TASK TO CARRY OUT
Determine the number of lines in the data below that hold "August"; give nothing but that number.
BEGIN DATA EXCERPTS
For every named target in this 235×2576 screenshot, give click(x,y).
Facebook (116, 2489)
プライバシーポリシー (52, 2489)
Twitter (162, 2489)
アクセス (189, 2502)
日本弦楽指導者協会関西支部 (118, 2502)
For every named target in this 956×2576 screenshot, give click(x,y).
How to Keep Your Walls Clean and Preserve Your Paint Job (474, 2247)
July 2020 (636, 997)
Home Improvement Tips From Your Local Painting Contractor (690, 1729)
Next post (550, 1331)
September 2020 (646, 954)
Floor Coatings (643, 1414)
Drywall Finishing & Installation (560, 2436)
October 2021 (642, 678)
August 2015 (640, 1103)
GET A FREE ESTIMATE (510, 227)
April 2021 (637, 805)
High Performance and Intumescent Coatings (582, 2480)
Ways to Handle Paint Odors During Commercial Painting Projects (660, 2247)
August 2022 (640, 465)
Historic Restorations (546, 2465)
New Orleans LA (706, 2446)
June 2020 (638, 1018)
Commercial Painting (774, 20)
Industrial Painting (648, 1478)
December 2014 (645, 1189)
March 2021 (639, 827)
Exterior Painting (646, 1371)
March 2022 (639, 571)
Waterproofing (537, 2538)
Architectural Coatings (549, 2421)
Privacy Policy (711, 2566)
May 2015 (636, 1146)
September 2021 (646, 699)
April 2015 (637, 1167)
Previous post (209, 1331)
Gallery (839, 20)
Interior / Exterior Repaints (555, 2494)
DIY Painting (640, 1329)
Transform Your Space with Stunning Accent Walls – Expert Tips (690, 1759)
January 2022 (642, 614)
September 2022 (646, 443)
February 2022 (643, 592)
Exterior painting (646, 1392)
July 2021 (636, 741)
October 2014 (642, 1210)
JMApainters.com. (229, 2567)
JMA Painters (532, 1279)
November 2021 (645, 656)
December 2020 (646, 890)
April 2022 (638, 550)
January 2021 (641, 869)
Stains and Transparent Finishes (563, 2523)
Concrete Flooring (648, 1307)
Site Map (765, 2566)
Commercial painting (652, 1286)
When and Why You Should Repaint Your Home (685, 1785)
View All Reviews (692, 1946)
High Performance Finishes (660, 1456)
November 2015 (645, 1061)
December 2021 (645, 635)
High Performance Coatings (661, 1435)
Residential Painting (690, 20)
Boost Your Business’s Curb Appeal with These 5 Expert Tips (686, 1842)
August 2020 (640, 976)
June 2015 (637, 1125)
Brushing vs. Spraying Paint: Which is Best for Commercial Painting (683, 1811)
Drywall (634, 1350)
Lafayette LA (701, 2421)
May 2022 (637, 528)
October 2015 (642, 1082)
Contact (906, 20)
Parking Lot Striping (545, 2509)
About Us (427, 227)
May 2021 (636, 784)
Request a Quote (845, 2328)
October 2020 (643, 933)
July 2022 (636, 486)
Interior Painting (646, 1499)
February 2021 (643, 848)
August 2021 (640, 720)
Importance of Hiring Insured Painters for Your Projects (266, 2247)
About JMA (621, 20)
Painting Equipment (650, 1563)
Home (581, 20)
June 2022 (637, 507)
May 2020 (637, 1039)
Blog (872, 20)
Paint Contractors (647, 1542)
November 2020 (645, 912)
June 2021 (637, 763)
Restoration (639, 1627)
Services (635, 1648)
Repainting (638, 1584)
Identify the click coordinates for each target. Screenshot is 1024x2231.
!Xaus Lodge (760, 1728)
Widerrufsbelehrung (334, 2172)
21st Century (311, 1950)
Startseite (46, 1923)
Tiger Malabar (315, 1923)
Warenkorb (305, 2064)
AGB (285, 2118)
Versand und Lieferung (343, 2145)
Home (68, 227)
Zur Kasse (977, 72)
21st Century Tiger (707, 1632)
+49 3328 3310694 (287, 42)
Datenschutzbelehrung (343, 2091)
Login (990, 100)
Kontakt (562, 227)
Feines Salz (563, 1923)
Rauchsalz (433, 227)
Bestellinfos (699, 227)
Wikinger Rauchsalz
END DATA EXCERPTS
FINISHED EXERCISE
4